Magic Mushrooms: exploring and treating null data with Mage

Published on 2024-08-27

Browse:471

Mage is a powerful tool for ETL tasks, with features that enable data exploration and mining, quick visualizations through graph templates and several other features that transform your work with data into something magical.

In data processing, during an ETL process it is common to find missing data that can generate problems in the future, depending on the activity we are going to carry out with the dataset, null data can be quite disruptive.

To identify the absence of data in our dataset, we can use Python and the pandas library to check the data that presents null values, in addition we can create graphs that show even more clearly the impact of these null values in our dataset.

Our pipeline consists of 4 steps: starting with loading the data, two processing steps and exporting the data.

Cogumelos Mágicos: explorando e tratando dados nulos com Mage

Data Loader

In this article we will use the dataset: Binary Prediction of Poisonous Mushrooms which is available on Kaggle as part of a competition. Let's use the training dataset available on the website.

Let's create a Data Loader step using python to be able to load the data we are going to use. Before this step, I created a table in the Postgres database, which I have locally on my machine, to be able to load the data. As the data is in Postgres, we will use the already defined Postgres load template within Mage.

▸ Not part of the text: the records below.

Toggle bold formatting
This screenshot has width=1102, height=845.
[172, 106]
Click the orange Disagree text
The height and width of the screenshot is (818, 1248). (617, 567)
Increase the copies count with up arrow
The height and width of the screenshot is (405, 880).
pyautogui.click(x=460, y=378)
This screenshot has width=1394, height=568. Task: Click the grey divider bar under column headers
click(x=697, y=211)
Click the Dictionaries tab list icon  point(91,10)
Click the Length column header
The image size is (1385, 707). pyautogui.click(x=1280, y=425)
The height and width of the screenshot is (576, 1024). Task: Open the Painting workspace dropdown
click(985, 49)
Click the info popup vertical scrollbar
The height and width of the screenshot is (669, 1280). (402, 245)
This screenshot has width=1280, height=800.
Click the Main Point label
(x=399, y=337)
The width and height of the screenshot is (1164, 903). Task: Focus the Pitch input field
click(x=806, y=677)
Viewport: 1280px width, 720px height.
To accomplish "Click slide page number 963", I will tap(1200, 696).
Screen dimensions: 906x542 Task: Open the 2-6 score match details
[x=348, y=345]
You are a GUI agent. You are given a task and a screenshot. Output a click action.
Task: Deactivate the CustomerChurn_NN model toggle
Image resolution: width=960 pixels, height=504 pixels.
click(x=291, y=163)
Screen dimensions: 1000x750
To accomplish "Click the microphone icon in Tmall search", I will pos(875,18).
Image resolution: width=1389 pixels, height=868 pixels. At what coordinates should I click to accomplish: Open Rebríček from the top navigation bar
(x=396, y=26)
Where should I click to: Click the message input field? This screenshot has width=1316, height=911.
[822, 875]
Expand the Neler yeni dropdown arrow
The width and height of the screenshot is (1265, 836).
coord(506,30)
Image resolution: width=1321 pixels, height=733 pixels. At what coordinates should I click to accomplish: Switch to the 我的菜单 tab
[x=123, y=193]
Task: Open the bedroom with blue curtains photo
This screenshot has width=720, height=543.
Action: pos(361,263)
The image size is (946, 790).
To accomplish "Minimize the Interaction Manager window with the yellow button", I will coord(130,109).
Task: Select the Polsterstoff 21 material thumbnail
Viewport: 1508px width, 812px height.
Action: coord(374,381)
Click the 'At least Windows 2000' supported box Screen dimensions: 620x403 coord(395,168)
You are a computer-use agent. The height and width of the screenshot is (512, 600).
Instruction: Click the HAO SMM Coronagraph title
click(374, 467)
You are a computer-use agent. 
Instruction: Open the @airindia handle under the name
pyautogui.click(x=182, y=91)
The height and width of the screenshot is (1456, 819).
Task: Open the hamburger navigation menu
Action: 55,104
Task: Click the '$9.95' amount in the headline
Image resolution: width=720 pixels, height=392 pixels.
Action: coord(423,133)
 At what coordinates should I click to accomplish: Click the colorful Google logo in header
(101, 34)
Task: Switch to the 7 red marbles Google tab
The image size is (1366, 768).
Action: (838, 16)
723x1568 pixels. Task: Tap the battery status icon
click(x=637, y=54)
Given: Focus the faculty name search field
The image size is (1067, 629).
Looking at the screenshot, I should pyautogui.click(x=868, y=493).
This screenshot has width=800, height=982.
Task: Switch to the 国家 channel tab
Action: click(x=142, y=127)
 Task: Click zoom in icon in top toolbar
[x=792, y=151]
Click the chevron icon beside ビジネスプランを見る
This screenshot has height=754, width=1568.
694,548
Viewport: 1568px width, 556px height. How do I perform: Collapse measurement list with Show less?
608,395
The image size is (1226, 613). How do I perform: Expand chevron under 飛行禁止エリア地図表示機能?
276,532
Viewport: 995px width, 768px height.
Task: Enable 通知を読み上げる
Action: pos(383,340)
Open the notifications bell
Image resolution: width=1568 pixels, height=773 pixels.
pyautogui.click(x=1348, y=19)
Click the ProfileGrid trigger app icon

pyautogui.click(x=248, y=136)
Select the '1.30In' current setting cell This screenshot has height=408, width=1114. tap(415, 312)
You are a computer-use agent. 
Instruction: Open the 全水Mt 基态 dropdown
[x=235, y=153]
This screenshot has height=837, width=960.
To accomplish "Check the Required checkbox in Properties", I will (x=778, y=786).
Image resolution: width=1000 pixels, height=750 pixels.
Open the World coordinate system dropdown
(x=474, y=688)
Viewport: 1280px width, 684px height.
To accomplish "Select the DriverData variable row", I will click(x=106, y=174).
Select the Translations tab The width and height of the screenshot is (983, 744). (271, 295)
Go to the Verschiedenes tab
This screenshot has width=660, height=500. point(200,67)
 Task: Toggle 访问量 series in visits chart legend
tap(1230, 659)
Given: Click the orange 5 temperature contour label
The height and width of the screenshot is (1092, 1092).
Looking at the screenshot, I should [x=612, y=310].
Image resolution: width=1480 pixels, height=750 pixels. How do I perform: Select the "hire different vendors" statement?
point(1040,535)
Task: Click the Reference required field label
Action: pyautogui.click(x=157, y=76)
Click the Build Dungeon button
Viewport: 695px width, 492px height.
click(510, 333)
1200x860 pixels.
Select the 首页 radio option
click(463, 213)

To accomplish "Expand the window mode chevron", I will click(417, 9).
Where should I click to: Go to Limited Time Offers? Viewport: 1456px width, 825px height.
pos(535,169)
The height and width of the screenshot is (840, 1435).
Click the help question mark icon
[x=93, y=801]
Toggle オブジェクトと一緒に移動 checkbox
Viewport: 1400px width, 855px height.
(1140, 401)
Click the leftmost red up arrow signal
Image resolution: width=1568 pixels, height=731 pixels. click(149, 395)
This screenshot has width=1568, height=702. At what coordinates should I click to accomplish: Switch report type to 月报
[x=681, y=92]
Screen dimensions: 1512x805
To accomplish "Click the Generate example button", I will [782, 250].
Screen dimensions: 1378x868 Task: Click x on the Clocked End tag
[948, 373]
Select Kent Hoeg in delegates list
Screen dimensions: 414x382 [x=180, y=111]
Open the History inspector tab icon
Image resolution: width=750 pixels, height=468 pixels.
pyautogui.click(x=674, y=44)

from mage_ai.settings.repo import get_repo_path
from mage_ai.io.config import ConfigFileLoader
from mage_ai.io.postgres import Postgres
from os import path

if 'data_loader' not in globals():
    from mage_ai.data_preparation.decorators import data_loader

if 'test' not in globals():
    from mage_ai.data_preparation.decorators import test

@data_loader
def load_data_from_postgres(*args, **kwargs):
    """
    Template for loading data from a PostgreSQL database.
    Specify your configuration settings in 'io_config.yaml'.
    Docs: https://docs.mage.ai/design/data-loading#postgresql
    """
    query = 'SELECT * FROM mushroom'  # Specify your SQL query here
    config_path = path.join(get_repo_path(), 'io_config.yaml')
    config_profile = 'default'

    with Postgres.with_config(ConfigFileLoader(config_path, config_profile)) as loader:

        return loader.load(query)

@test
def test_output(output, *args) -> None:
    """
    Template code for testing the output of the block.
    """

    assert output is not None, 'The output is undefined'

Within the function load_data_from_postgres() we will define the query that we will use to load the table in the database. In my case, I configured the bank information in the file io_config.yaml where it is defined as the default configuration, so we only need to pass the default name to the variable config_profile.

After executing the block, we will use the Add chart feature, which will provide information about our data through already defined templates. Just click on the icon next to the play button, marked in the image with a yellow line.

Cogumelos Mágicos: explorando e tratando dados nulos com Mage

We will select two options to explore our dataset further, the summay_overview and feature_profiles options. Through summary_overview, we obtain information about the number of columns and rows in the dataset. We can also view the total number of columns by type, for example the total number of categorical, numeric and Boolean columns. Feature_profiles, on the other hand, presents more descriptive information about the data, such as: type, minimum value, maximum value, among other information, we can even visualize the missing values, which are the focus of our treatment.

To be able to focus more on missing data, let's use the template: % of missing values, a bar graph with the percentage of data that is missing, in each of the columns.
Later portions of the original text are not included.